Primero fue ella. Luego, su voz quebradiza que irrumpía entre los bocinazos del jirón Cusco, dejó de ser la única. Hoy son tres los invidentes que cantan canciones de amor en la calle a cambio de las monedas que les dejen los peatones. Todos llevan un micrófono y un altoparlante. A veces coinciden y en los descansos se reúnen a conversar.
Pero no están solos. Hay también vendedores de golosinas, juguetes y álbumes; niños que dibujan con tiza personajes de la televisión sobre el suelo, un vendedor de bastones y otro de libros. A veces aparece una mujer que ofrece huevos de codorniz y por las noches otra vende tejas. Y todo esto solo en una cuadra. La oferta varía de acuerdo a la hora. La mayoría le ha puesto ruedas a sus pequeños puestos o lleva en las manos lo que ofrece, así pueden evadir con rapidez a los municipales, aunque, a decir verdad, a estos muy poco se los ve.
Los ambulantes han vuelto al Centro de Lima. Bueno, en realidad, nunca se fueron. Quedaron aquellos que se formalizaron y recibieron autorización para trabajar después del reordenamiento que realizara el entonces alcalde Alberto Andrade en 1997. No pocos intentaron sacarle la vuelta a la autoridad, en particular en la zona del Mercado Central, pero la situación se mantuvo controlada. Hacia finales de la administración Castañeda, la presión edil empezó a flaquear y con Susana Villarán solo hubo operaciones efímeras. Casi no hay cuadra donde no se vea a estos vendedores. Y su número se incrementará por la Navidad.

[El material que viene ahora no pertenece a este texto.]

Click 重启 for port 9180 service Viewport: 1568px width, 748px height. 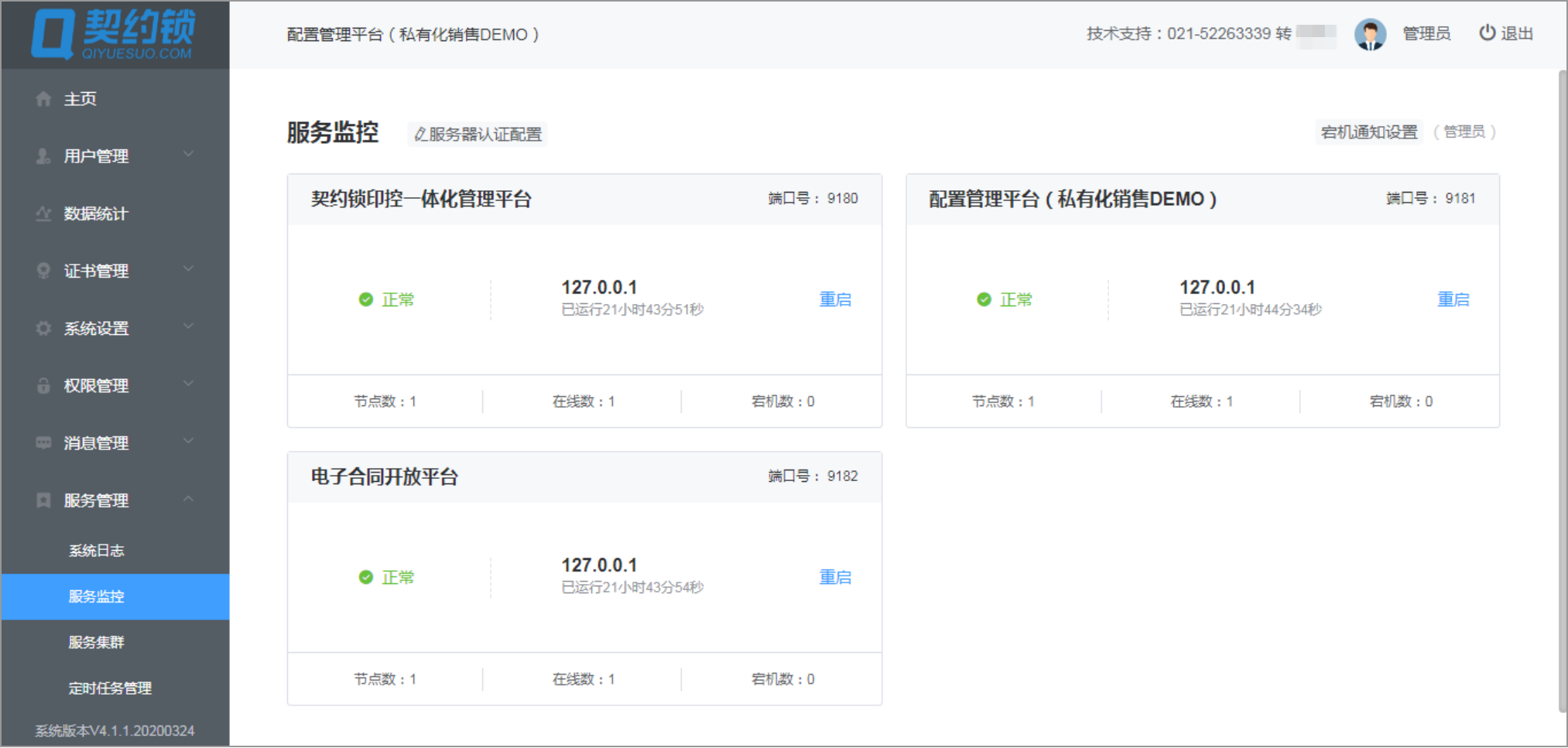[835, 299]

Que no se crea que el centro no ha vuelto a ser ese gigantesco escaparate callejero que alcanzó su clímax en los 90, cuando era posible encontrar un auténtico atuendo militar en la esquina de Lampa y Colmena, un ejemplar del informe Uchuraccay sobre una vereda de la avenida Tacna o comer un poderoso combinado de a sol de impredecibles consecuencias gástricas en el Parque Universitario. Pero los vendedores están ahí. Ganándose el pan a costa del orden y del respeto por la ciudad que con mucho esfuerzo se había alcanzado.
En los últimos días, la Municipalidad de Lima, con apoyo policial, ha intensificado su labor de control, en particular en Mesa Redonda, escenario de un pavoroso incendio que mató a más de 200 personas en diciembre del 2001. Sin embargo, en los hechos la acción represiva se parece a las operaciones que realiza Indecopi y la fiscalía para combatir la piratería: sirven para la foto y la notita de prensa, una vez concluidas, la mercadería es repuesta y vuelven a trabajar.
La clave es encontrar una solución integral, es decir, impulsar la organización de los vendedores, formalizarlos y reubicarlos en galerías o en zonas autorizadas, acompañados por operaciones de control y fiscalización a fin de que las calles no vuelvan a ser invadidas.
Evidentemente, esta gestión ya no tiene tiempo para hacerlo. Han sido cuatro años desperdiciados por la ausencia de un norte definido. Es un pasivo más, como las obras inconclusas en la Costa Verde, que el villaranismo deja en herencia al alcalde Castañeda. Por el bien de la ciudad, ojalá no pasen otros cuatro años sin que se afronte con seriedad este problema.